I first saw the India Gate from the Parliament Building in New Delhi and I thought it was just a short walk away, but I guess I was looking at it from a forced perspective. It was a good few blocks down the street with intersections and heavy traffic so walking would require more than what little endurance I have for walking, so I decided to postpone checking it out until a couple of days later.
The imposing 42-meter high India Gate is an archway in the middle of a crossroad near Connaught Place in New Delhi. It was constructed in 1921 by architect Edwin Lutyens as a war memorial to the 70,000 Indian soldiers who died fighting against the British Army in World War 1. The India Gate is counted to be one of the largest war memorials in the country.
History narrates that after India got its independence, the India Gate became the site of the Amar Jawan Jyoti— Indian Army’s Tomb of the Unknown Soldier.
The inscription above the arch reads: “To the dead of the Indian armies who fell and are honoured in France and Flanders, Mesopotamia and Persia, East Africa, Gallipoli and elsewhere in the Near and the Far East and in sacred memory also of those whose names are here recorded and who fell in India on the north west frontier and during the Third Afghan War.”

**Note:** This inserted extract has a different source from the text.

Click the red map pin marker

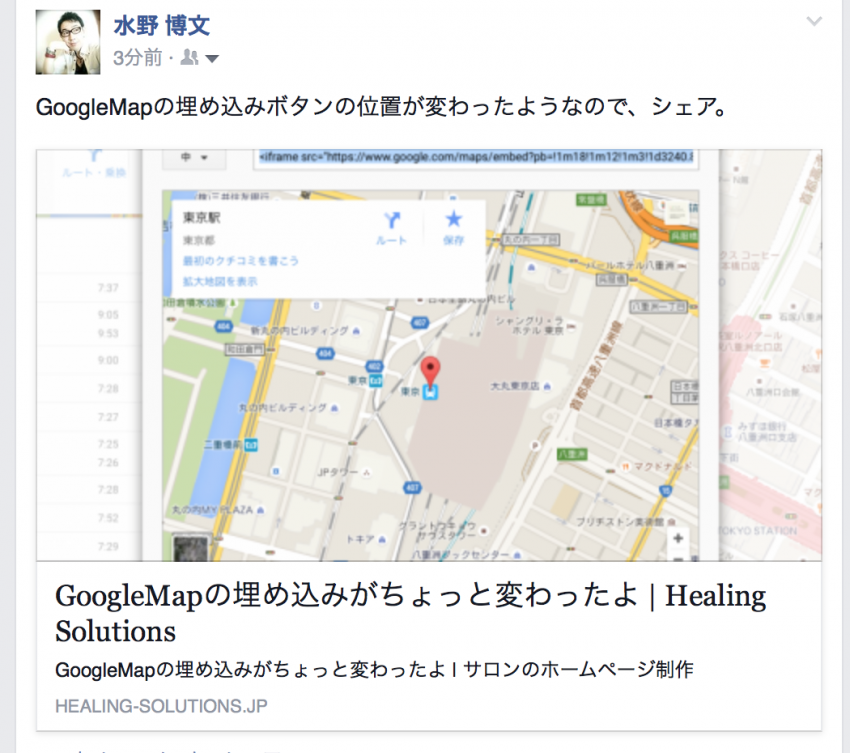[430, 371]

My buddy Rolly and I just arrived from a long 15-hour bus ride from the Himalayan ranges and we went straight to the India Gate. A handful of tourists were already milling around at past 7 a.m. taking photos and selfie shots with their selfie sticks. I went around taking photos and saw this boy selling colorful bracelets to tourists. He tried to convince me to buy one but I said no. I asked him instead if I can take his photo and give him 10 rupees. He said no and said 20. At a young age he already knows the art of bargaining but I stood my ground and he finally agreed—10 rupees for just one smile. Smart kid.
We didn’t stay long at the India Gate, just a quick stop because we wanted to check out other attractions that New Delhi boasts has to offer.

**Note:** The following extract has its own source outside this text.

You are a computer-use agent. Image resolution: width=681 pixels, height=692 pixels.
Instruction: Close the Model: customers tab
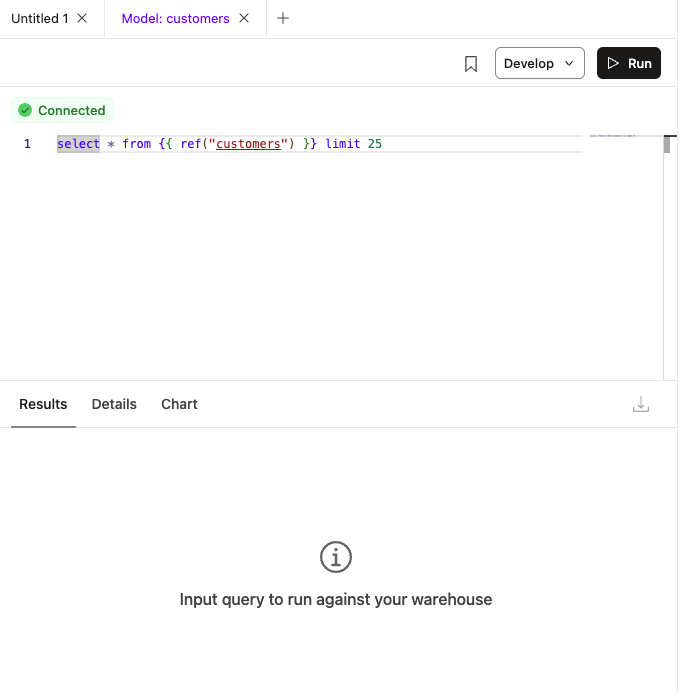coord(244,18)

I read that at night, India Gate is dramatically lit at night along with the water fountains on both sides but I never had time to find that out. Maybe next time.
There are pros and cons when you visit the iconic India Gate in New Delhi early in the morning. One advantage is there are fewer tourists than during the day, but the disadvantage is that’s when the street sweepers clean the roads and you get to sniff all the dust and haze you can inhale.